Los frutos secos requieren un riguroso control de calidad para garantizar que desprenden una calidad, un sabor y un aspecto excepcionales, especialmente en el caso de los frutos secos cocidos y tostados. Los fabricantes deben ser capaces de identificar materias primas indeseables y métodos de procesado incorrectos para garantizar que distribuyen productos de la mejor calidad a los consumidores.
El color de los frutos secos es un indicador importante de la calidad, el sabor y la precisión del procesado. Los espectrofotómetros para la medición del color hacen que el control de calidad sea eficiente al proporcionar datos objetivos sobre el color.

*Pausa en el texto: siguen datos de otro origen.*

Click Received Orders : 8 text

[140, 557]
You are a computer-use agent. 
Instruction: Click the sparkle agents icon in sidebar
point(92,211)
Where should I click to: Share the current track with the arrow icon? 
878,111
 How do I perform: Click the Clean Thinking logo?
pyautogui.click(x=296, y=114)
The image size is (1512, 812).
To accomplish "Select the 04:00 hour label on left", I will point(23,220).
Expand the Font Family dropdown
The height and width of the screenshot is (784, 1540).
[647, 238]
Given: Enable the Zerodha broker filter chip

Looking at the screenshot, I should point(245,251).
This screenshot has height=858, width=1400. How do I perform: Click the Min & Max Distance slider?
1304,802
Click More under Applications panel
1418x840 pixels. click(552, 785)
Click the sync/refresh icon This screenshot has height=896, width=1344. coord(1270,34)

Cuándo realizar la medición del color en las nueces
Aunque la medición del color es crucial para confirmar la calidad del producto, estos datos no son necesariamente útiles o eficientes en todas las fases del procesado. Por ejemplo, las mediciones de color realizadas antes de la limpieza de los frutos secos no suelen ser fiables debido a la presencia de factores externos que aún no se han eliminado.
Entre las etapas de procesamiento de los frutos secos en las que la medición del color es valiosa se incluyen:
Después de la limpieza: Una vez que las nueces están limpias, un espectrofotómetro puede producir datos de color más significativos basados en el color de la cáscara. Sin embargo, puede que no indique con precisión la calidad tan pronto.
Después del tueste: Los datos de color tomados después del tueste ofrecen información valiosa sobre métodos de procesamiento precisos. Las variaciones de color pueden indicar temperaturas o tiempos de tostado inadecuados, lo que permite a los operadores tomar medidas correctivas.
Después de aromatizar y recubrir: Siempre debe medir el color después de añadir aromatizantes y recubrimientos adicionales para garantizar un atractivo visual óptimo.